The workflow uses **service-managed threads** for automatic conversation history management, eliminating manual message tracking.

### Service-Managed Threads Pattern

**How It Works:**
When agents are created with `store=True`, the Azure AI Agent Client leverages service-managed threads:

1. **Thread Creation**: Client creates `service_thread_id` in Azure AI service backend
2. **Message Storage**: All messages automatically stored in service backend
3. **Automatic Retrieval**: On subsequent `agent.run()` calls, conversation history retrieved automatically
4. **No Manual Tracking**: No need for `full_conversation` passing or manual message arrays

**Implementation:**
```python
agent = client.create_agent(
    name="Agent Name",
    instructions=PROMPT,
    tools=[...],
    store=True,  # Enable service-managed threads
)
```

**Benefits:**
- Eliminates manual conversation tracking in coordinator
- Conversation persists across workflow sessions
- Simplifies coordinator logic significantly
- Reduces risk of message synchronization bugs

**Code Location:** All agents in `src/spec_to_agents/agents/*.py` use `store=True`

### Tool Content Conversion Pattern

**Problem:** `FunctionCallContent` and `FunctionResultContent` cannot cross thread boundaries because they embed thread-specific `run_id` in their `call_id`.

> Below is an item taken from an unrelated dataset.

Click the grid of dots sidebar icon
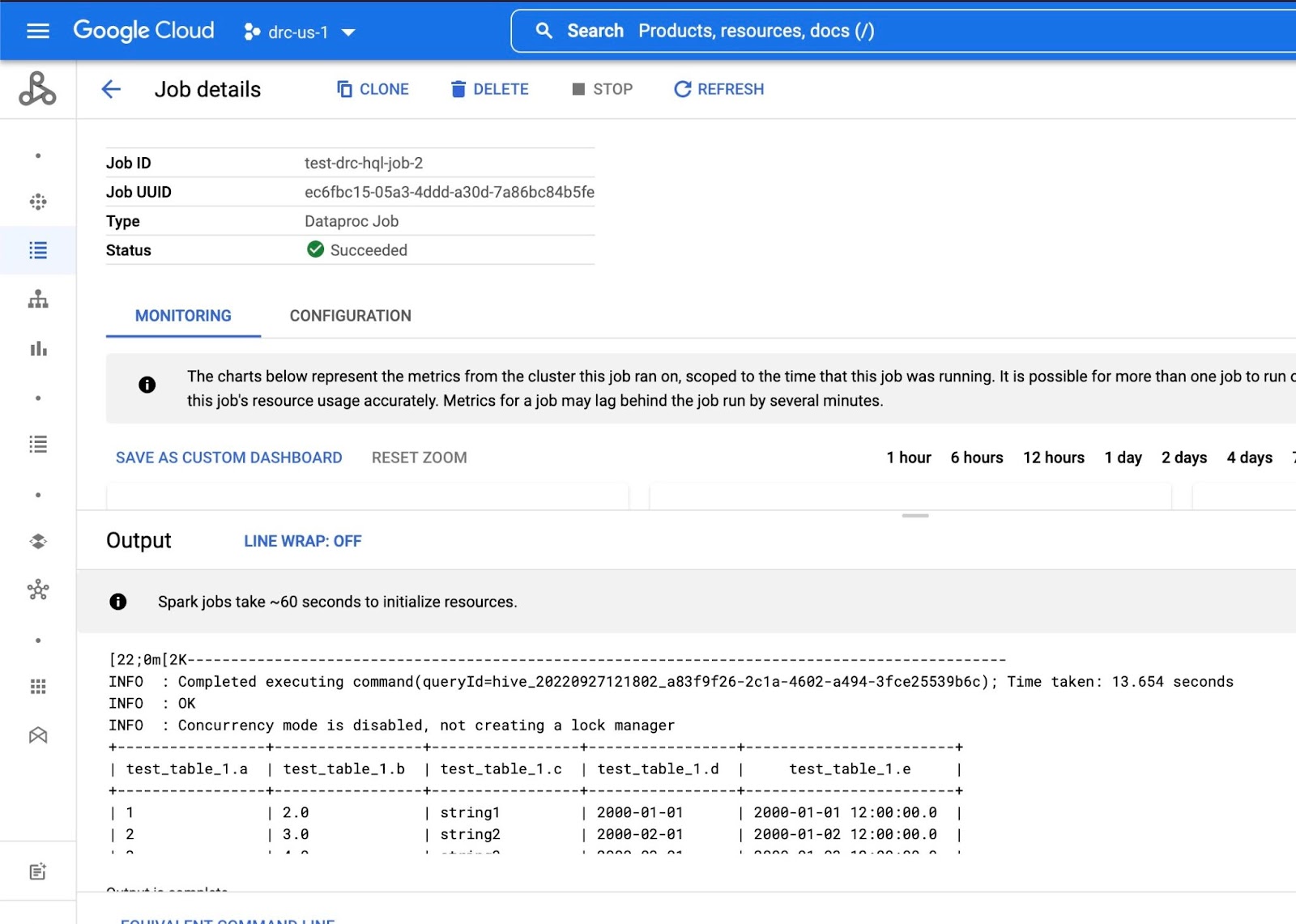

**Error:** "No thread ID was provided, but chat messages includes tool results"

**Solution:** The `convert_tool_content_to_text()` function converts tool-related content to text summaries:
- `FunctionCallContent` โ†’ `"[Tool Call: tool_name({args})]"`
- `FunctionResultContent` โ†’ `"[Tool Result for call_id: result]"`
- Other content types passed through unchanged

**When To Use:**
- When passing messages between agents with different service thread IDs
- In `_route_to_agent()`: Before sending messages to specialists
- In `_synthesize_plan()`: Before sending conversation to coordinator

**Code Location:** `src/spec_to_agents/workflow/executors.py:25-86`

## Human-in-the-Loop (HITL)

The workflow supports pausing for user input using framework-native patterns.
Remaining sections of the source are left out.